EXTRACTED RECORDS START

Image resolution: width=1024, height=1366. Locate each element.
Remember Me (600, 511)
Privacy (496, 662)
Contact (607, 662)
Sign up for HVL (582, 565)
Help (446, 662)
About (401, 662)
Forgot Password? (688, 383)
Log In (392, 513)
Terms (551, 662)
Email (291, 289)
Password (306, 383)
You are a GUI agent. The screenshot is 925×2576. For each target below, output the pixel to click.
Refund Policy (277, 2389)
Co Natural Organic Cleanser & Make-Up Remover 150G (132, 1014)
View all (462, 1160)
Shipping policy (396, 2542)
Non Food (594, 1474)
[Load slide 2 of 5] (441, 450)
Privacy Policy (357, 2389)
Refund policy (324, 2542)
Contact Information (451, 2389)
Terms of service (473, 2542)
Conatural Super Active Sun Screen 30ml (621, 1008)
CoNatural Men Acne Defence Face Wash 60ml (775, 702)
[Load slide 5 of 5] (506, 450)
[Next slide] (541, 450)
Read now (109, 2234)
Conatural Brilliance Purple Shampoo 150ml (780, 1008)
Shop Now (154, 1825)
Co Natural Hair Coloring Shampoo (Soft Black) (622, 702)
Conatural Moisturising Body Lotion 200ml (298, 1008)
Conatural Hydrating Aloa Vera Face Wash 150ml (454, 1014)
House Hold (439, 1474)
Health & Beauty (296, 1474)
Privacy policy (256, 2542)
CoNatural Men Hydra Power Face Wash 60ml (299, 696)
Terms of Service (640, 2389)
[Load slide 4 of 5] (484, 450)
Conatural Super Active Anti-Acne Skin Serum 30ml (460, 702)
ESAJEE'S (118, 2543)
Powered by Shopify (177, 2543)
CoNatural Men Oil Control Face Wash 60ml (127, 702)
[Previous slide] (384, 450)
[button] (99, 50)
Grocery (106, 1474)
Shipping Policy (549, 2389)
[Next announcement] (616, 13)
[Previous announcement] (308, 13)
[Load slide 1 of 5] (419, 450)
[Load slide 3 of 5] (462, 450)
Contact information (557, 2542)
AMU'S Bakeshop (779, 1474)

EXTRACTED RECORDS END

→ WHAT IS EXPECTED
Reproduce each line from the records that contains the word "announcement".

→ SOLUTION
[Next announcement] (616, 13)
[Previous announcement] (308, 13)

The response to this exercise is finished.